Are you ready to join our team? Then please read further!

You will be responsible for:

• Leading compound/submission/indication/disease area writing teams independently.
• May have additional major responsibility with supervision.
• Cross-functional, cross-TA, or cross-J&J initiative/collaboration.
• Larger organizational responsibility (eg, manage a subset of TA).
• Preparing and finalizing all types of clinical documents, taking a proactive or lead role in terms of content and scientific strategy. Working with a high level of independence and taking a lead role on with respect to timing, scheduling, and tracking.
• Leading program-level/submission writing teams independently.
• Directly leading or setting objectives for others on team projects and tasks.
• Guiding or training cross‐functional team members on processes, best practices; coach or mentor more junior writers.
• Proactively identifying, contributing to and championing Medical Writing process improvements, internal standards, regulatory, and publishing guidelines, internal systems, tools, and processes.
• Leading cross‐functional/cross‐TA, cross‐J&J process improvement initiatives, or other large process working groups.
• Developing, maintaining and disseminating knowledge of industry, company, and regulatory guidelines to internal and external audiences.
• If a lead writer for a program:
  • Primary point of contact and champion for Medical Writing activities for the clinical team.
  • Responsible for planning and leading the writing group for assigned program.
  • Able to function as a lead writer on any compound independently.
  • Leading discussions in Medical Writing and cross‐functional meetings as appropriate.
  • Interacting with senior cross‐functional colleagues and external partners to strengthen coordination between departments.
  • Able to oversee the work of external contractors.
• As a people manager:
  • Manage direct reports in Medical Writing.
  • Set objectives for individual team members.
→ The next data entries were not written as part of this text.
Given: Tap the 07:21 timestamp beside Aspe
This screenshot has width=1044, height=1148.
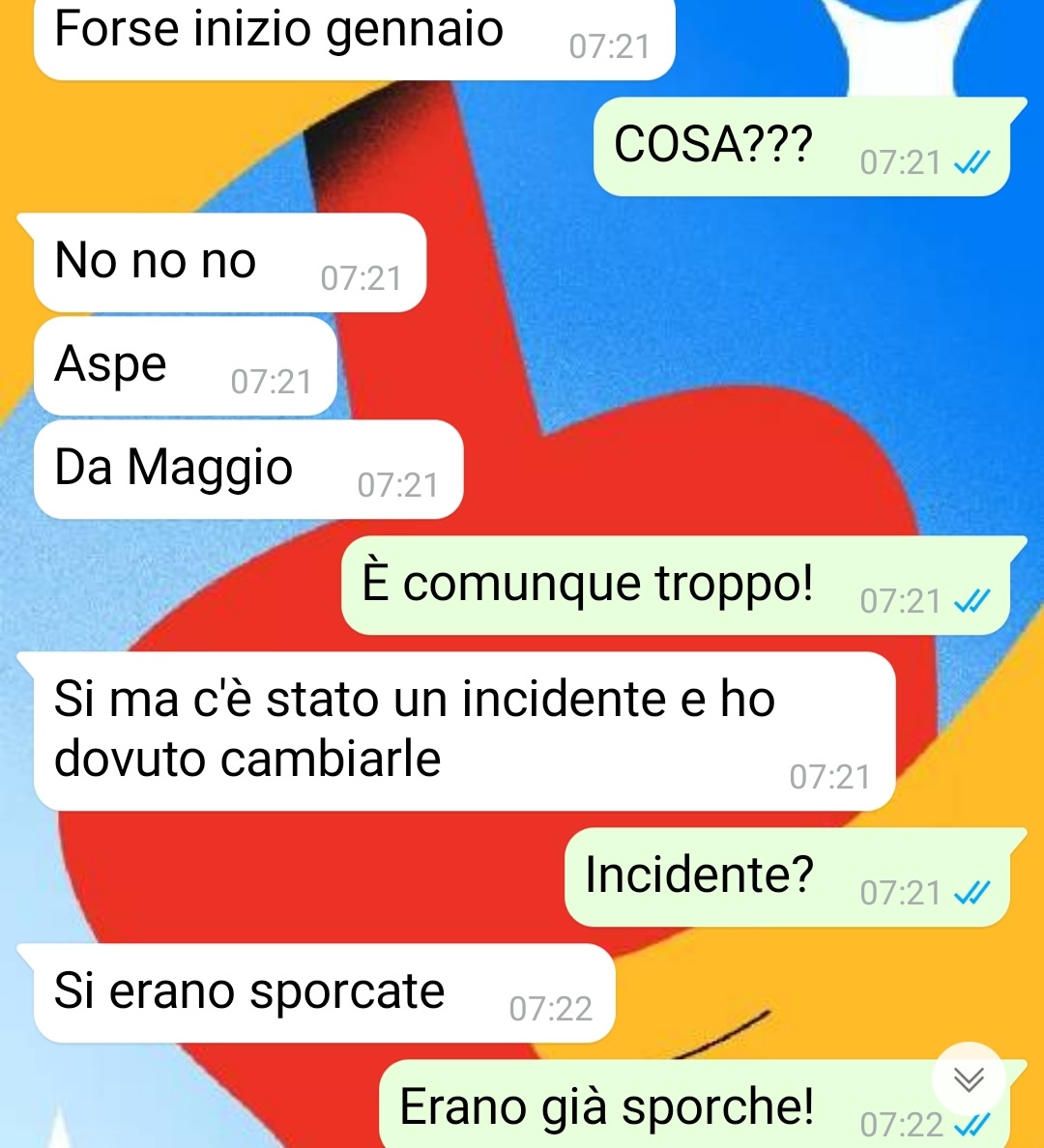Looking at the screenshot, I should click(x=272, y=382).
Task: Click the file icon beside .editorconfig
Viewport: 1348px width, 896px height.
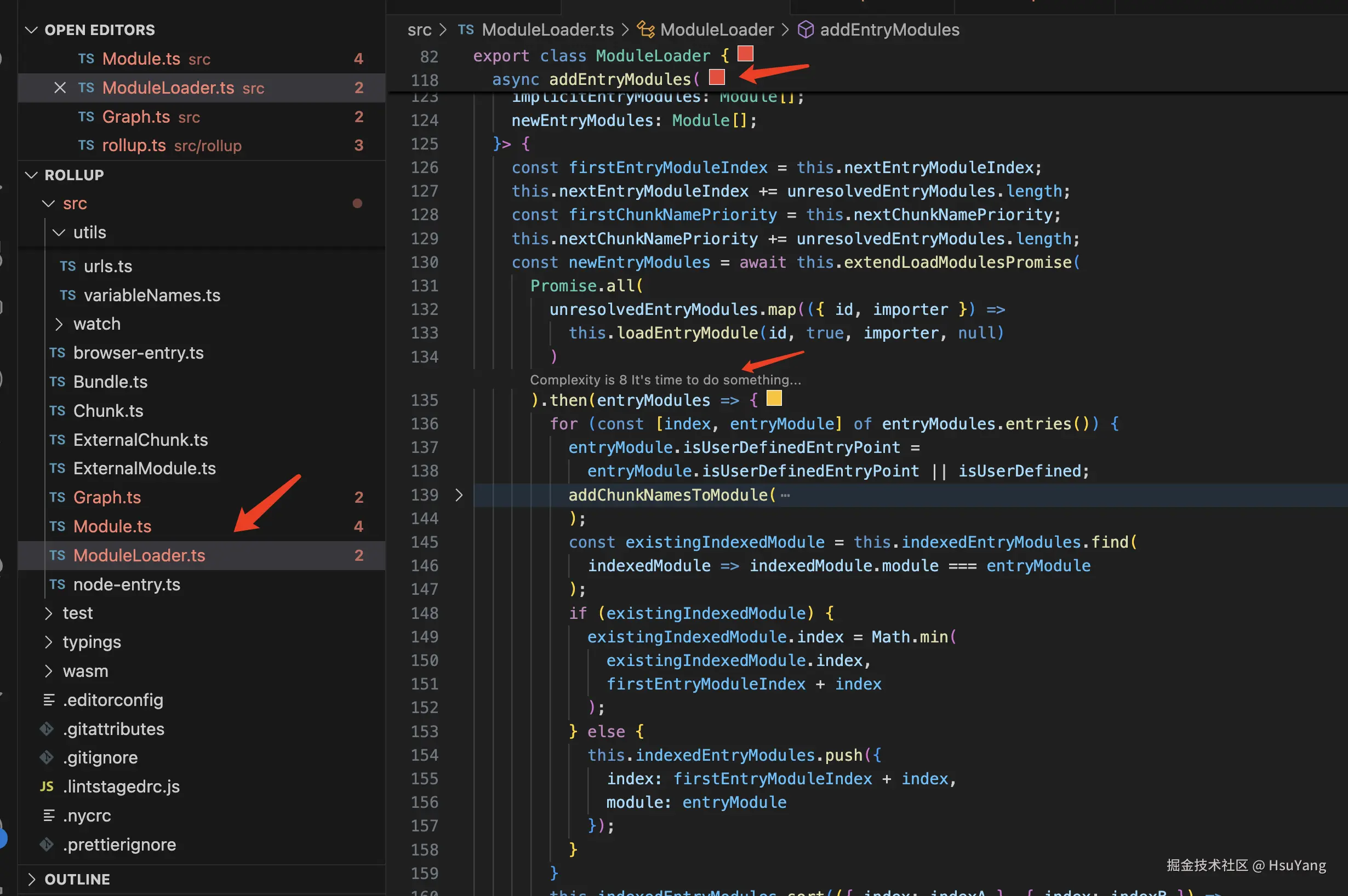Action: point(49,700)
Regularly meets with direct reports to ensure appropriate development, projects, assignments, and issues are resolved.
  • Ensures direct report’s adherence to established policies, procedural documents, and templates
  • Able to make decision on hiring staff, onboarding new staff, conducting career and talent development discussions for staff, lead in goal setting and performance discussions.

Qualifications /Requirements:

• University/college degree in a scientific discipline is required. Masters or PhD preferred.
• At least 10 years of relevant pharmaceutical/scientific experience; at least 8 years of relevant Medical Writing experience is required!
• If a people manager, at least 2 years of people management experience.
• Multiple therapeutic area experience preferred.
• Strong attention to detail.
• Strong oral and written communication skills. Fluent written and spoken English.
• Expert project management skills, expert project/process improvement leadership.
• Expert leadership skills (influencing, negotiating, assertiveness, taking initiative, conflict management, change management). Strong people management skills.
• Ability to delegate responsibility to junior writers.
• Demonstrated ability to collaborate and develop effective partnerships with key business partners and customers.
• Ability to recognize how to best interpret, summarize, and present statistical and medical information to ensure quality and accuracy of content in complex document types independently.